• **Task to complete**
From the entries below, gather every line containing the string "swatch".

• **Extracted data entries**
--- --- ---

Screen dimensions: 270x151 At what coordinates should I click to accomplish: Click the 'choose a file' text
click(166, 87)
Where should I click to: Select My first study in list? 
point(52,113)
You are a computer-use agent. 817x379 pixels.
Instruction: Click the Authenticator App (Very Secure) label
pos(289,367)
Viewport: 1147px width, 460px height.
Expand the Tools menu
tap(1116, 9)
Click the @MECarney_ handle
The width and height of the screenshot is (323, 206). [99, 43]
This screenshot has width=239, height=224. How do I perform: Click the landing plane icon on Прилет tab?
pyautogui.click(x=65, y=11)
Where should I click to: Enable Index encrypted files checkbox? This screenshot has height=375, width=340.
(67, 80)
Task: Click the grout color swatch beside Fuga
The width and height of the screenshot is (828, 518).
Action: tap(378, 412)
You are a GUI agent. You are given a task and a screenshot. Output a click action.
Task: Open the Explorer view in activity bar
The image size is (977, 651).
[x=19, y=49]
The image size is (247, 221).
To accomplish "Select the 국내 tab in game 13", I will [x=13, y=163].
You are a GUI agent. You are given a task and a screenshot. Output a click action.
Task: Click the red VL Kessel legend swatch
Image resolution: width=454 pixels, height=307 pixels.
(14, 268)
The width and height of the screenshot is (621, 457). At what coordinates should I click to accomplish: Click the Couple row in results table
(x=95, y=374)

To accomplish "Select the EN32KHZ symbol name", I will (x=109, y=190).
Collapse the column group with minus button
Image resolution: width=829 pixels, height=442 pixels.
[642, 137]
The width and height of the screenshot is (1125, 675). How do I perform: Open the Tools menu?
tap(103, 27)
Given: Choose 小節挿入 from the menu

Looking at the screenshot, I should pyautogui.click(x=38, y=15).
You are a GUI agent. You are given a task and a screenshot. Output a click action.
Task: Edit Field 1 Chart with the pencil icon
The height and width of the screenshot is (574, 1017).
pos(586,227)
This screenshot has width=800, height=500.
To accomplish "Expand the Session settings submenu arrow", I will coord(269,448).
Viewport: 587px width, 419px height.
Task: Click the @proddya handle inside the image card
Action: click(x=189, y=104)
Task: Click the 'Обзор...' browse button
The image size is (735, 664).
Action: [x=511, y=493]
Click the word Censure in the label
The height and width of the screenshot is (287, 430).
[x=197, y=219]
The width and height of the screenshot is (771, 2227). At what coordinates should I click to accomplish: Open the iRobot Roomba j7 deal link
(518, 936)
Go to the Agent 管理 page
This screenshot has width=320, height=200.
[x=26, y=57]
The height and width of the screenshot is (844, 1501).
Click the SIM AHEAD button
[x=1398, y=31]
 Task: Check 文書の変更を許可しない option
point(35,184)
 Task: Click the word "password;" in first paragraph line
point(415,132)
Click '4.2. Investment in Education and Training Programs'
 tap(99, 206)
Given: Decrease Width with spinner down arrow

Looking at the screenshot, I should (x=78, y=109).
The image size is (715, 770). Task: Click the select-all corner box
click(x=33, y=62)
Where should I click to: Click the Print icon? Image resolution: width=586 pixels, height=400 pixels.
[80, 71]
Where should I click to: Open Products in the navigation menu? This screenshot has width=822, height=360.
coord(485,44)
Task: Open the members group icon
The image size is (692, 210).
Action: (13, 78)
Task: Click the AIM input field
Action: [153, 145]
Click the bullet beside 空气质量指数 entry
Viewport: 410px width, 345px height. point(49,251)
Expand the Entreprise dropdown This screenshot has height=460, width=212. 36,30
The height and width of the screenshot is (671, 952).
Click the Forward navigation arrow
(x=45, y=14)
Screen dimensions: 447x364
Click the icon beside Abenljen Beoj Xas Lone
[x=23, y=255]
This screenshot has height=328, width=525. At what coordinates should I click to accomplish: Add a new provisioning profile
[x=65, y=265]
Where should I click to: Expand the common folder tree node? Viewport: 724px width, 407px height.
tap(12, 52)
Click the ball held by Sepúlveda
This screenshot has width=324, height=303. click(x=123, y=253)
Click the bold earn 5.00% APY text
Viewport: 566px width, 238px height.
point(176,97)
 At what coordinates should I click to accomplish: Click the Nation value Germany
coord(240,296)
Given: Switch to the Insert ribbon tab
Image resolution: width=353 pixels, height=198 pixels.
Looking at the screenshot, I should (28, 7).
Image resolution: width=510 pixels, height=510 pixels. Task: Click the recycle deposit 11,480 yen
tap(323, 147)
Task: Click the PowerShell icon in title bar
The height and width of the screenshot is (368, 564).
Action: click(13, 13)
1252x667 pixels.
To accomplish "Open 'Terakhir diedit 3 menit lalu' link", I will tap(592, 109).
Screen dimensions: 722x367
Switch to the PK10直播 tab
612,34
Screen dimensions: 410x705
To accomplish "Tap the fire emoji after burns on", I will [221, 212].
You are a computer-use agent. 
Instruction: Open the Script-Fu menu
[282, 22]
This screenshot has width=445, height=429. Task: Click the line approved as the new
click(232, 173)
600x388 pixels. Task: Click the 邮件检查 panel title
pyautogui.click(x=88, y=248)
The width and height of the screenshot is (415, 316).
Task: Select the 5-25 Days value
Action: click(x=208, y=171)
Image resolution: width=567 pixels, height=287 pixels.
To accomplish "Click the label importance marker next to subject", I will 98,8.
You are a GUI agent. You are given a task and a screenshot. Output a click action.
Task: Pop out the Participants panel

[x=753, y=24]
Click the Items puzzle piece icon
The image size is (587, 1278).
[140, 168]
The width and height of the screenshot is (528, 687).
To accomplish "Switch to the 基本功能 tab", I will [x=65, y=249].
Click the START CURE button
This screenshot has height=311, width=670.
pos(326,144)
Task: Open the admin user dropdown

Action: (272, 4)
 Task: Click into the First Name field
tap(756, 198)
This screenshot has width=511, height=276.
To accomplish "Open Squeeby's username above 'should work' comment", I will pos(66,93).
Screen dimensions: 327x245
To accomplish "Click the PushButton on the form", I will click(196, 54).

--- --- ---

• **Task response**
Task: Click the grout color swatch beside Fuga
Task: Click the red VL Kessel legend swatch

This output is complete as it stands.